Enhanced Second-Harmonic Generation of van der Waals CuInP2S6 via Pressure-Regulated Cationic Displacement

Design and exploration of high-performance nonlinear optical (NLO) materials have long been sought with the goal of tunable local structures and NLO properties for advanced laser technology. Thus far, the design strategies for second-order NLO materials have been mainly focused on anionic groups that have made great progress in the development of new NLO compounds. However, few studies have focused on the effects of cationic components and their contributions to NLO properties have long been underappreciated and remain unclear. Here, by introducing pressure to continuously tune the Cu displacement, we demonstrate the significant role of the cationic configuration in NLO properties, and a remarkable enhancement by one order of magnitude in second-harmonic generation (SHG) has been achieved at 3.4 GPa in thiophosphate CuInP2S6 (CIPS).

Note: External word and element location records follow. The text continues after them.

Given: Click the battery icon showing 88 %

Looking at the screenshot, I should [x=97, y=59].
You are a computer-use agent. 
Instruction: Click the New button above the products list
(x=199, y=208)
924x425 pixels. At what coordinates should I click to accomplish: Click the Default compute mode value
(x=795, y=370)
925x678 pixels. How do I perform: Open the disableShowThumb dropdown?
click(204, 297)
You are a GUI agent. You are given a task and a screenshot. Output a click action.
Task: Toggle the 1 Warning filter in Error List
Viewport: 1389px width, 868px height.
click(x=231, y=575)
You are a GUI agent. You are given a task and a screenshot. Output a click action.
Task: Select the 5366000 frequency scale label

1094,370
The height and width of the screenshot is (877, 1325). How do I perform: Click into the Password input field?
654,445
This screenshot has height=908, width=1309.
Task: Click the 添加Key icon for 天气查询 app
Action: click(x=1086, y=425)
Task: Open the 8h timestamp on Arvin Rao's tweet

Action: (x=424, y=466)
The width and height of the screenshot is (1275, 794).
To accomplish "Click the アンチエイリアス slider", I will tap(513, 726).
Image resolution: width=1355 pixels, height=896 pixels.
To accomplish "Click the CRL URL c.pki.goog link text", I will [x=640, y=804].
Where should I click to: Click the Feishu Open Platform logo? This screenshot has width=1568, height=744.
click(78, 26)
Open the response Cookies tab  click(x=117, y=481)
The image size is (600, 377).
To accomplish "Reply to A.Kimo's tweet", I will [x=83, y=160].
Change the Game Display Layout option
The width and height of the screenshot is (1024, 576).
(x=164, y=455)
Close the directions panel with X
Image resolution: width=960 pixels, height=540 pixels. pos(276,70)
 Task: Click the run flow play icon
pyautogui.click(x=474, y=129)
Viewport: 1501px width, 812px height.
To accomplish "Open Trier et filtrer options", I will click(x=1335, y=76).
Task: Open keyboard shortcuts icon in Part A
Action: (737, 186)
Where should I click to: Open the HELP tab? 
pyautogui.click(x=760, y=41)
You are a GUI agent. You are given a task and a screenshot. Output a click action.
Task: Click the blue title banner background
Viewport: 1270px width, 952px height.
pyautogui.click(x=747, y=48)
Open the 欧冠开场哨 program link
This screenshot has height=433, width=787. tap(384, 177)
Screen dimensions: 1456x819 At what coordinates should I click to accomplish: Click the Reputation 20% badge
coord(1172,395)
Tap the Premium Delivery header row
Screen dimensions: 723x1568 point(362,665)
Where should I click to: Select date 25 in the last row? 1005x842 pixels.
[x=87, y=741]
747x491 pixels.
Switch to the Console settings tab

In situ high-pressure structural characterization indicates that Cu cations move from the van der Waals edge to the cages of S6 octahedra during compression and subsequently form highly distorted [CuS6] octahedra at 3.2 GPa. We quantitively demonstrate the contributions of cationic displacement on the octahedral distortion and interband dipole moments, which dominate optical nonlinearity and determine the enhanced SHG. This work deepens the fundamental understanding of the relationship between cationic displacement and SHG properties, thus providing new paths to NLO material design by optimizing the cationic configurations.